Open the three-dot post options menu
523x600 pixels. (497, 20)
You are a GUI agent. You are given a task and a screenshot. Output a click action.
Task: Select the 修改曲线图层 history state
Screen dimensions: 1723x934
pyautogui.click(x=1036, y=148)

### Exercise
The complete listing, transcribed exactly, is the expected answer.

### Result of the exercise
Open the three-dot post options menu
523x600 pixels. (497, 20)
You are a GUI agent. You are given a task and a screenshot. Output a click action.
Task: Select the 修改曲线图层 history state
Screen dimensions: 1723x934
pyautogui.click(x=1036, y=148)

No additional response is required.